◆ Passage for review:

------------------------------------------------------------

Network Slicing is a 5G-enabled technology that allows the creation of an E2E Network instance across the Mobile Network Domains (Access, Transport, & Core). Each slice is ideally identified with specific network capabilities and characteristics. The technique of provisioning a Dedicated E2E Network Instance to End users, Enterprises, & MVNOs is called “Slicing” where one Network can have multiple slices with different Characteristics serving different use cases. The technology is enabled via an SDN/NFV Orchestration framework that provides Full Lifecycle management for the Slices enabling the dynamic slicing (on-demand instantiation & termination for Slices) with full-Service Assurance Capabilities.
The Concept is not relatively new where the Mobile Broadband Network has always succeeded to provide services to end-users via partitioning the network through Bearers & APNs. Below is how the evolution looks like transiting from one Network serving all services to Dedicated Core Network Instances serving more targeted segments.
With the introduction of 5G, the 4G Dedicated Core logic evolved to be 5G Network Slicing with a standard framework that advocates 4 standard slices to be used for global Interoperability (eMBB, uRLLC, MIoT, & V2X)and allowing more space for dynamic slices addressing different Marketing Segments. These slices are globally identified by Slice/Service Type (SST) which maps to the expected network behavior in terms of services and characteristics.
New terms and concepts are introduced with Network Slicing such as
- Network Slice Instance (NSI) – 3GPP Definition – A set of Network Function instances and the required resources (e.g. compute, storage and networking resources) which form a deployed Network Slice.
- Network Slice Subnet Instance (NSSI) – 3GPP Definition – A representation of the management aspects of a set of Managed Functions and the required resources (e.g. compute, storage and networking resources).

------------------------------------------------------------

Continue the passage on 5G network slicing, picking up after its definition of a Network Slice Subnet Instance.

------------------------------------------------------------

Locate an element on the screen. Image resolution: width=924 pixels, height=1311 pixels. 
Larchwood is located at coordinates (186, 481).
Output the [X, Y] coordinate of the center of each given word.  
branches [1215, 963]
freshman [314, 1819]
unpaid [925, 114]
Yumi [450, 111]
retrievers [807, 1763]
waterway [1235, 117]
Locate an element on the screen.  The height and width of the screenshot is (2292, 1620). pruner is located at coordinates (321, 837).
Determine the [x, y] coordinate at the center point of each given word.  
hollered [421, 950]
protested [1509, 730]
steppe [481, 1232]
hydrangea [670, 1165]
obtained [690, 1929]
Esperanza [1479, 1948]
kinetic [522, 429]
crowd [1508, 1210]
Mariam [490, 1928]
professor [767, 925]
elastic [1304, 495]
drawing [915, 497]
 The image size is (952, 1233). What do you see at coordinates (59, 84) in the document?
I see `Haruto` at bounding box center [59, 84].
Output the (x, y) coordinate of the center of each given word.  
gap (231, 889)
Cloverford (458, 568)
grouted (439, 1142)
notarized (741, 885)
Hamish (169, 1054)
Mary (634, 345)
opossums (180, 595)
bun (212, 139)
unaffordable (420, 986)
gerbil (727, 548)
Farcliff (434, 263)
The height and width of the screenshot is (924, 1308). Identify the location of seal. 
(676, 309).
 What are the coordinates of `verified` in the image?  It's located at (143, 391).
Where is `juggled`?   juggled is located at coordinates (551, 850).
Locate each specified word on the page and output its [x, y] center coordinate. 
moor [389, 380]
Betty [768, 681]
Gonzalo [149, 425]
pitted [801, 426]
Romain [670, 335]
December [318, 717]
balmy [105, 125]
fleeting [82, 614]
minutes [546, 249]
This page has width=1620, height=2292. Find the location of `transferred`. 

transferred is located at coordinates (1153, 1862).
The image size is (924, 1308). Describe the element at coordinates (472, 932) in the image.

------------------------------------------------------------

◆ Reply:
If the above definitions are not clear, then the below diagram might clarify it a little bit. It is all about the customer-facing service (Network Slice as a Service) and how it is being fulfilled.
What is the difference between network slicing and Quality of Service?
The key differentiator of the network slicing approach is that it provides a holistic end-to-end virtual network for a given tenant. No existing QoS-based solution can offer anything like this. For example, DiffServ, which is the most widely deployed QoS solution, can discriminate VoIP traffic from other types of traffic such as HD video and web browsing. However, DiffServ cannot discriminate and differentially treat the same type of traffic (e.g. VoIP traffic) coming from different tenants.
Also, DiffServ does not have the ability to perform traffic isolation at all. For example, IoT traffic from a health monitoring network (e.g. connecting hospitals and outpatients) typically have strict privacy and security requirements including where the data can be stored and who can access it. This cannot be accomplished by DiffServ as it does not have any features dealing with the compute and storage aspects of the network. All these identified shortfalls of DiffServ will be handled by the features being developed for network slicing.
Network slicing is very different from QoS because it will enable end-to-end virtual networks encompassing compute, storage and networking functions. Existing QoS approaches are all point solutions which offer a subset of functionality at best when compared to network slicing. Network slicing is generating a lot of excitement in 5G discussions mainly because it will open many new business opportunities. Network slicing is part of the general trend to make network services more virtual and thus benefit from the lower costs and increased innovation that the IT industry reaped with the move to the cloud and Everything-as-a-Service. It is not likely that network slicing will require revolutionary new technical standards. Instead, the technical changes needed will be applied across a myriad of technologies and standards all focused in the key areas of improved network intelligence, system integration, OAM and traffic engineering.